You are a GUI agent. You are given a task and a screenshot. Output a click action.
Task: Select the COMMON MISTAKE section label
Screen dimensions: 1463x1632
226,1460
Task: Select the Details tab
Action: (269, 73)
----------------
● REQUIRED ACTION:
Retype each entry exactly, leaving none of them out.

● OUTPUT OF THE EXERCISE:
You are a GUI agent. You are given a task and a screenshot. Output a click action.
Task: Select the COMMON MISTAKE section label
Screen dimensions: 1463x1632
226,1460
Task: Select the Details tab
Action: (269, 73)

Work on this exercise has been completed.